Most of the fmo mutants exhibited patterns of ageing progression that largely or partially overlapped with that of the WT worms, with changes particularly in for glucose, alanine, lactate, succinate and agmatine levels as the worms aged from day 3 to day 6 post-hatching (Table S12). The most notable differences in the long-lived lines were the increased glutamine, asparagine, aspartate and glutamate levels in fmo-2 OE and increased tryptophan in fmo-4 KO, fmo-3 KO and fmo-2 OE strains.
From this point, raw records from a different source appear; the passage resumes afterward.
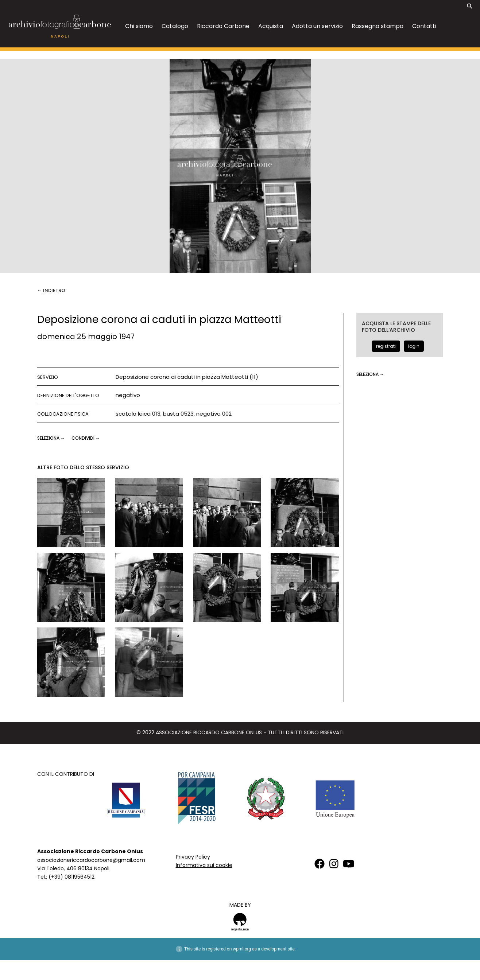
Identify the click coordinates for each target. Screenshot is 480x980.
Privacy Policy (193, 857)
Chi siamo (139, 26)
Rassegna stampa (378, 26)
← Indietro (51, 290)
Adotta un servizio (317, 26)
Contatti (424, 26)
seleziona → (51, 438)
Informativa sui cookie (204, 865)
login (414, 346)
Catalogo (175, 26)
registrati (386, 346)
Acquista (271, 26)
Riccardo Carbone (223, 26)
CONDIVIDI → (86, 438)
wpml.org (242, 949)
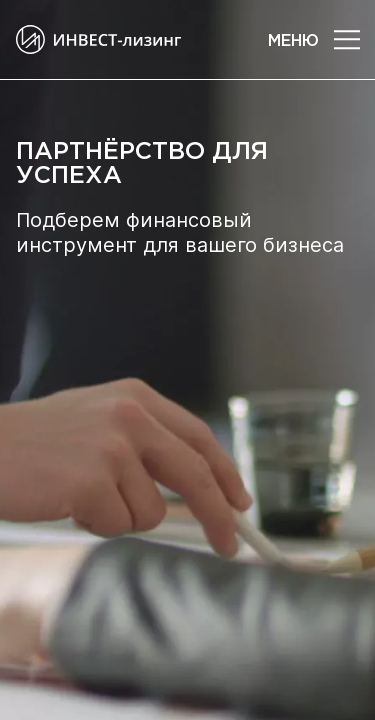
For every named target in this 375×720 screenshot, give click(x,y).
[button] (347, 40)
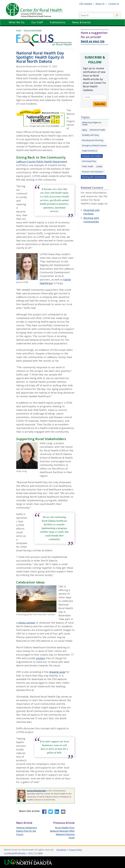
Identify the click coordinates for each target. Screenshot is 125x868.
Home (19, 30)
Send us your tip (93, 41)
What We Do (17, 22)
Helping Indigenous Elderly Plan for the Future (26, 831)
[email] (95, 97)
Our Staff (37, 22)
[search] (97, 15)
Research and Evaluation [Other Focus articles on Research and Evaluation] (93, 172)
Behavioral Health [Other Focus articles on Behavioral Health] (97, 130)
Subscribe (100, 104)
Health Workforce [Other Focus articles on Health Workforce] (90, 151)
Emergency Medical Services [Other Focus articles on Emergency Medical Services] (94, 146)
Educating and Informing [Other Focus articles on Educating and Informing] (92, 140)
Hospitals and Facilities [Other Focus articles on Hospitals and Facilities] (92, 156)
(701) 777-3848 (35, 853)
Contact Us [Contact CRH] (114, 3)
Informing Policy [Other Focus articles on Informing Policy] (89, 161)
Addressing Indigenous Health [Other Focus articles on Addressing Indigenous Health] (92, 123)
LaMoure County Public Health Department (41, 161)
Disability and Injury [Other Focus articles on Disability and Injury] (90, 135)
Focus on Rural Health (33, 30)
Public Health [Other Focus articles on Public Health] (88, 166)
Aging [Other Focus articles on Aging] (84, 130)
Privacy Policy (75, 849)
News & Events (81, 22)
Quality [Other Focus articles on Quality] (99, 166)
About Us (100, 3)
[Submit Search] (117, 15)
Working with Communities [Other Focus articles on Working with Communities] (93, 177)
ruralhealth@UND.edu (15, 853)
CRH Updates (86, 3)
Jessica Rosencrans (36, 790)
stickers (40, 658)
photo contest (27, 623)
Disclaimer (61, 849)
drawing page (57, 672)
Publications (58, 22)
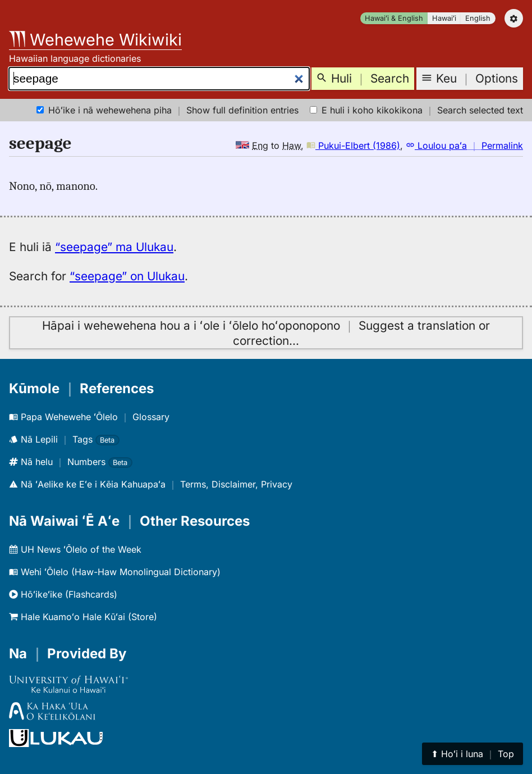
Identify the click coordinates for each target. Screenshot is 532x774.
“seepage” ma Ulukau (114, 247)
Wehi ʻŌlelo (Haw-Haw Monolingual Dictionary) (114, 572)
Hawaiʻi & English (394, 18)
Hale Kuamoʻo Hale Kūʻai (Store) (83, 617)
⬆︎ (473, 754)
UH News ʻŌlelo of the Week (75, 549)
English (478, 18)
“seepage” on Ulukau (127, 276)
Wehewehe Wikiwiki (95, 39)
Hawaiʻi (444, 18)
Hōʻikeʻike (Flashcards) (63, 594)
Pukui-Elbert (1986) (353, 145)
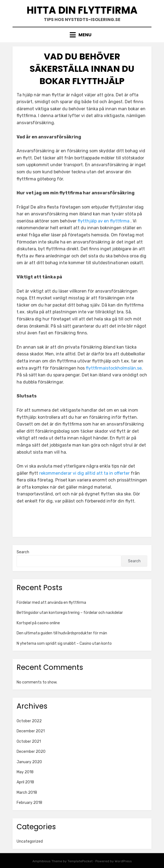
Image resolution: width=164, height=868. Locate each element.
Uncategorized (30, 841)
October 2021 (29, 741)
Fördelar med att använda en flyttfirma (51, 602)
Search (23, 552)
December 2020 (31, 751)
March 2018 (27, 793)
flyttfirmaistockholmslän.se (114, 368)
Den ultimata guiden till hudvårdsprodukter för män (62, 633)
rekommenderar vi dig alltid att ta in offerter (84, 473)
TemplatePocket (80, 861)
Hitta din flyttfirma (82, 10)
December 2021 (31, 731)
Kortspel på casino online (39, 623)
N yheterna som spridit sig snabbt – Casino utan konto (64, 644)
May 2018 (25, 772)
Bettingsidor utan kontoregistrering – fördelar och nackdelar (70, 613)
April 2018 (25, 782)
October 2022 (29, 721)
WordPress (123, 861)
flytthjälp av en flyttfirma (104, 221)
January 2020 (29, 762)
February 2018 (29, 803)
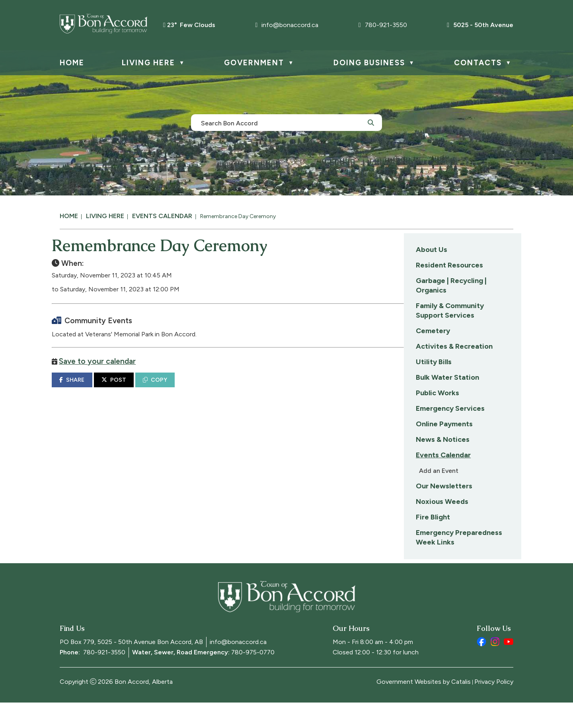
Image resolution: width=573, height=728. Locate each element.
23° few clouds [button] (191, 25)
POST (239, 388)
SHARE (197, 388)
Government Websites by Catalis (423, 707)
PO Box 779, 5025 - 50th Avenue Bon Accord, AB (131, 667)
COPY (280, 388)
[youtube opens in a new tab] (509, 667)
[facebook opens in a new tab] (481, 667)
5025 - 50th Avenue (480, 25)
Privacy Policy (494, 707)
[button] (371, 122)
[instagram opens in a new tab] (495, 667)
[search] (282, 123)
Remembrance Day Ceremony (238, 216)
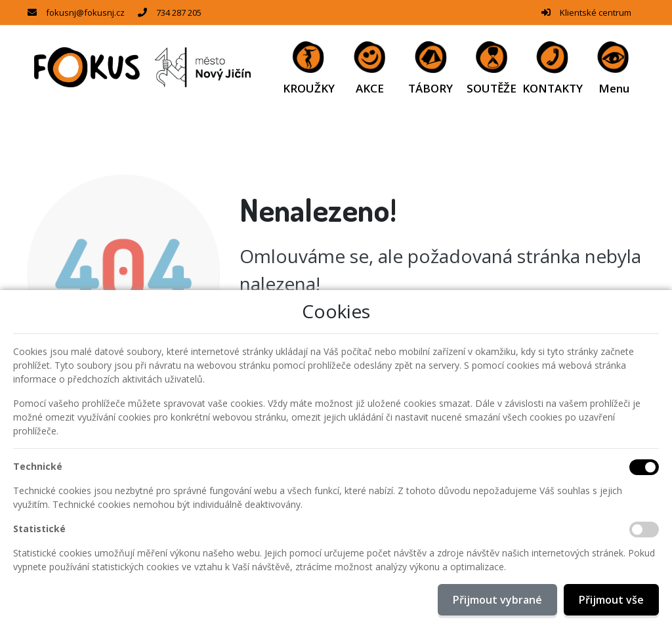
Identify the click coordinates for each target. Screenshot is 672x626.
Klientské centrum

Differences were seen between fmo-4 KO and WT lines at day 9 post-hatching (see Figure S20-21), with glutamine, glutamate, leucine, citrate and 5′-GMP decreased, and the levels of formate, tryptophan, choline, phosphoryl choline, ethanol and methanol, increased in the day-9, fmo-4 KO strain (Table S12).
Discussion
Phenotypic changes due to genetic variation
Our previous study showed that the loss of fmo-1, fmo-3 and fmo-4 and the overexpression of fmo-2 increased longevity compared with WT C. elegans worms (Said et al., 2024). In this study, we showed that fmo-4 KO, fmo-2 KO and fmo-3 KO worms exhibited a delayed developmental phenotype, reaching the adult stage about 4–5 h later than WT, timed from the beginning of egg production. Fmo-1 KO and fmo-2 OE mutants did not show the same developmental delay. (Table 1; Figure S1). These results indicated that FMO enzymes have a role in C. elegans development and in extending C. elegans lifespan. Although another recent study reported that fmo-4 KO had no effect on C. elegans lifespan (Tuckowski et al., 2025), feeding levels were higher in the latter study, a difference in experimental conditions that could affect this model, which is highly sensitive to environment and diet (Ezcurra et al. 2011).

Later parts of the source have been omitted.